目覚めたら、社長と結婚してました
「あの、今日はありがとうございました」

「こちらこそ。是非また飲みに来てね」

「柚花ちゃん、またね」

「はい、島田さんもありがとうございます。社長も、お疲れ様です。お先に失礼します」

 会社仕様で一応、彼にも挨拶する。社長の反応を待たずに私はそそくさとお店を後にした。

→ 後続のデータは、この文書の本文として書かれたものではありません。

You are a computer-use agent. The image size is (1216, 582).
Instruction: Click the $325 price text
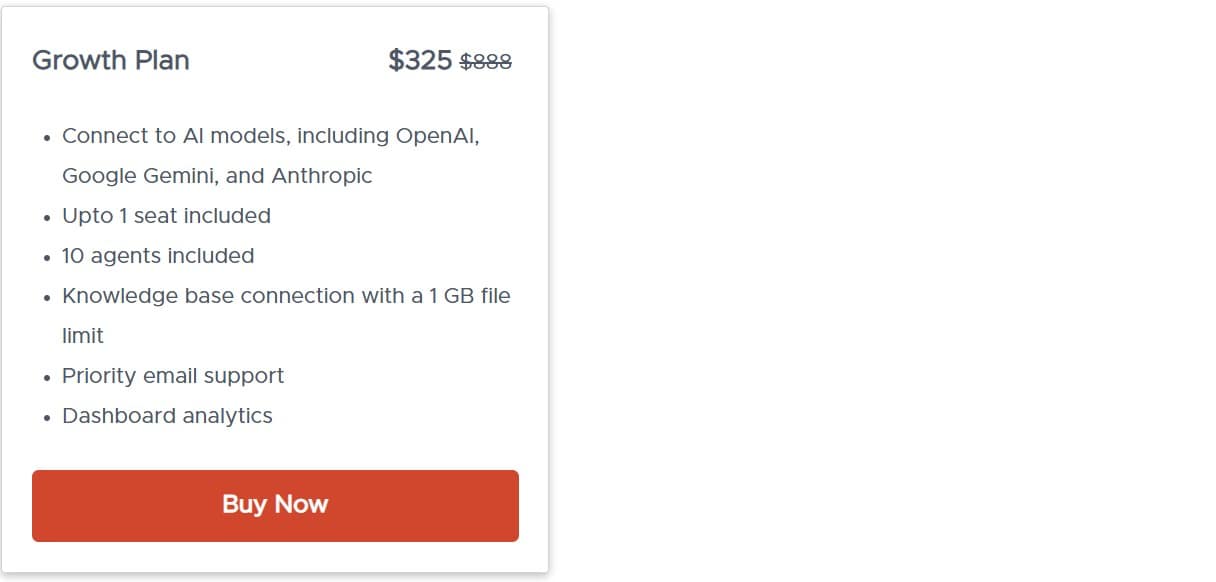click(x=420, y=60)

 別世界から帰ってきたみたいに薄暗いフロアの廊下をエレベーターを目指して突き進む。そして、呼び出しボタンを押そうとしたそのときだった。

「おい」

 『え』というのは声になったのか、ならなかったのか。うしろを振り向けば社長が面倒くさそうな顔でこちらを見ていた。

「な、なんでしょうか?」

 問いかけてすぐに、彼がここにいる意味を悟る。

「社長がこちらにいらしたこと、絶対に誰にも話しませんから。今日は失礼な態度をとってすみませんでした」

「そうじゃない。本を貸してやる」

 一瞬空耳を疑い、目が点になる。言葉の意味を理解し、すぐさま私は首を横に振った。

「そんな、かまいませんよ!」

「なんだ。お前の本好きってその程度か」

 つまらなさそうに言い放たれた言葉に、私はピシッと音がするほど固まった。不細工を承知で顔が引きつる。

「……言いますね。社長に気を使ったわけじゃありません。自分で探して手に入れます。“欲しいものは自分で手に入れてこそ価値があると思うんです”」

「“限られた時間の中、くだらない価値観でチャンスを失うことほど馬鹿なことはない”だろ」

 私は思わず目を大きく見開いて硬直した。社長の切り返しにだ。